No. Though it’s unclear exactly what the journalist is even discussing. The traffic — and here I presume they are discussing traffic between the email server and Clinton’s Blackberry — would have already been encrypted. That’s just how Blackberry works (though it’s been many years since I’ve set up a BB server) and as far as I recall it is not even possible to turn that off.

“That means that anyone could have accessed it. Anyone,” Kevin Bocek, vice president of threat intelligence at Venafi, told The Post.

Wrong! So if the journalist and some “threat intelligence” nincompoop are correct that the server did not have an official cert from a certificate-issuing organization, but that also does not necessarily mean that traffic outside the Blackberry realm was un-encrypted, just that there was no official cert (which can be more secure if you think the cert-issuing organization itself is compromised!)

Which seems to have been the case.

But email encryption has several layers:

  • Is the device itself encrypted?
  • Is the transport from the device to the email service provider/server encrypted?
  • Is the email itself encrypted separate of the device and the server?
  • Is non-BB-device access to the email server encrypyted (OWA, etc.)?
  • Is the transport from the email server to other email servers encrypted?

This shit can get complicated.

BTW, that last bullet point is the killer; most of this is still unencrypted, and I doubt Clinton’s email server had any encryption on that level with most recipients. At most the server probably had opportunistic encryption enabled, which’d mean it’d fall back to unencrypted if no negotiation of encryption were possible (probably about 60% of email servers).

So in short, Clinton did a very stupid, technically-incompetent and possibly illegal thing that no one in that position should ever do no matter how much encryption there was.

Toil and trouble

I scored 62 on this “Do You Live in a Bubble?” quiz.


I knew my score would be fairly high because I grew up partially in poverty and partially in lower-working-class environs, and then joined the military as an enlistee.

But in many ways, I’m atypical. I’ve always been estranged from any community, never quite belonging. I was reading and fully comprehending college-age textbooks by the time I was in fourth grade.

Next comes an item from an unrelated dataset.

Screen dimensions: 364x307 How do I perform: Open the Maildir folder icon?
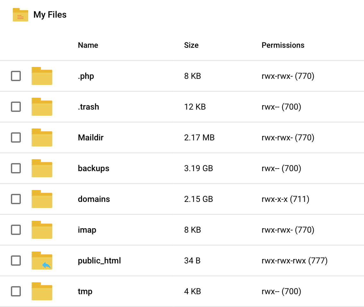point(42,137)
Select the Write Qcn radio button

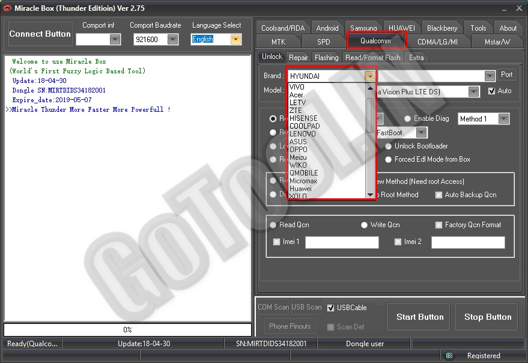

For example, I helped my neighbor Lori study for and pass her community college microbiology class before I’d even entered fifth grade, explaining to her in detail what DNA was and how it functioned, etc, among other things, even making her study cards for the class. I finished Moby Dick in third grade. I’d read literally entire shelves of the local library by the time I was 11 years old. You can guess how that went in a pretty anti-intellectual place.

So no bubble, but in many ways I’d never really had and never will have a home in any community — now as an adult I might know more and be able to reason more capably than someone with some fancy matriculation and degree to show for it, but I don’t really fit in with the college-grad crowd, either. Mostly they just make me angry.

So there is no larger froth into which my tiny vesicle embeds.

But I do get a bit choleric when the college-grad crowd shits on working-class and poor people, because that’s where and how I grew up and I understand that experience of life well even if I never completely fit there, either.

I’m not sure what larger meaning that quiz holds, but many of the people I’m around daily now would get a very low score on it, I do know that.